→ Extract to read:
════════
Is too much expected of economists? When economic forecasts turn out to be wrong, as they often are, economists are criticised for having inaccurate or unrealistic models. But is this a fair criticism?

The following article by Richard Whittle from Manchester Metropolitan University looks at what economists can and cannot do. The article highlights two key problems for economic forecasting.

The first concerns human behaviour, which is influenced by a whole range of factors and can change very rapidly in response to changing circumstances. Moods of optimism or pessimism can quickly spread in response to a news item, such as measures announced by Donald Trump or latest data on growth or the housing market.

The second concerns the whole range of possible economic shocks. Such shocks, by their very nature, are hard to predict and can quickly make forecasts wrong. They could be a surprise election result, a surprise government policy change, a natural disaster, a war or a series of terrorist attacks. And these shocks, in turn, affect human behaviour. Consumption and investment may rise or fall as the events affect confidence and herd behaviour.

But is it a fair criticism of economics that it cannot foretell the future? Do economists, as the article says, throw up their hands and curse economics as a futile endeavour? Not surprisingly, the answer given is no! The author gives an analogy with medicine.

A doctor cannot definitely prevent illness, but can offer advice on prevention and hopefully offer a cure if you do get ill. This is the same for the work economists do.

Economists can offer advice on preventing crises or slowdowns but cannot definitively prevent them from happening. Economists can also offer robust advice on restoring growth, although when the advice is that the economy has grown too fast and should slow, it is often not welcomed by policy makers.

Helping understanding the various drivers in an economy and how humans are likely to respond to various incentives is a key part of what economists do. But making predictions with 100% certainty is asking too much of economists.

And just as medical professionals can predict that if you smoke, eat unhealthy food or take no exercise you are likely to be less healthy and die younger, but cannot say precisely when an individual will die, so too economists can predict that certain policy measures are likely to increase or decrease GDP or employment or inflation, but they cannot say precisely how much they will be affected.
════════
→ Given information:
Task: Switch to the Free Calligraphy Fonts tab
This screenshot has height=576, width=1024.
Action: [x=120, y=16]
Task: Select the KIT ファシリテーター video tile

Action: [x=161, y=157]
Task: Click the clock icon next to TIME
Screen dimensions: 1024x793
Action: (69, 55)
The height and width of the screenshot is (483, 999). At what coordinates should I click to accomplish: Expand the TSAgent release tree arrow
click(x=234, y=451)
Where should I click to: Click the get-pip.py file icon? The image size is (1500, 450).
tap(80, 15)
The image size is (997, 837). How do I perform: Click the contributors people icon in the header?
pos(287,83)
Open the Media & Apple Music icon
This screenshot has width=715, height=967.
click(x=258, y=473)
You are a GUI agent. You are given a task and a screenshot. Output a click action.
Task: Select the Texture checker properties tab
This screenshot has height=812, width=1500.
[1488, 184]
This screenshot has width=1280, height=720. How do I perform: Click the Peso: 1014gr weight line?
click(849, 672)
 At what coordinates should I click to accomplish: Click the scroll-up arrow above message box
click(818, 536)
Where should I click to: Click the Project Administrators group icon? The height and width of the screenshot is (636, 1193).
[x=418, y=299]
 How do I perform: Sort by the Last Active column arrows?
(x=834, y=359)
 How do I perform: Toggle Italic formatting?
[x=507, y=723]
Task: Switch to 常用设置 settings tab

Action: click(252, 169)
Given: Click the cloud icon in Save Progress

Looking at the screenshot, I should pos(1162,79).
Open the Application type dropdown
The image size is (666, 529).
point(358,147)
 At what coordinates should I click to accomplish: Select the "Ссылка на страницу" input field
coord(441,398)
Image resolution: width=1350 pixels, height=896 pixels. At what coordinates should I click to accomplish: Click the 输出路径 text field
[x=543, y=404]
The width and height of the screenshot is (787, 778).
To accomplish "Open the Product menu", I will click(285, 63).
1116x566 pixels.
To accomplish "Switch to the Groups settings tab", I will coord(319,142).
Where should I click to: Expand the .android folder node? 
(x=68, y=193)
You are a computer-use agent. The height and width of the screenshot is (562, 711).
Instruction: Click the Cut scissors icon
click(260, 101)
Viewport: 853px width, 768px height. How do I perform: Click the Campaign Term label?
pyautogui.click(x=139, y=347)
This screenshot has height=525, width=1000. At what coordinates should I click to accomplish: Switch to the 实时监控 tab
════════
→ Activities:
a) Retype the extract on economic forecasting word for word, starting at "And just as" and ending at "will be affected.".
b) Answer these questions from the extract on economic forecasting:
(i) Which university is Richard Whittle from?
(ii) Which field does the author draw an analogy with?
(iii) What advice is often not welcomed by policy makers?
The entries have no connection to the extract on economic forecasting.

→ Numbered answers:
a)
And just as medical professionals can predict that if you smoke, eat unhealthy food or take no exercise you are likely to be less healthy and die younger, but cannot say precisely when an individual will die, so too economists can predict that certain policy measures are likely to increase or decrease GDP or employment or inflation, but they cannot say precisely how much they will be affected.

b)
(i) Manchester Metropolitan University
(ii) Medicine
(iii) Advice that the economy has grown too fast and should slow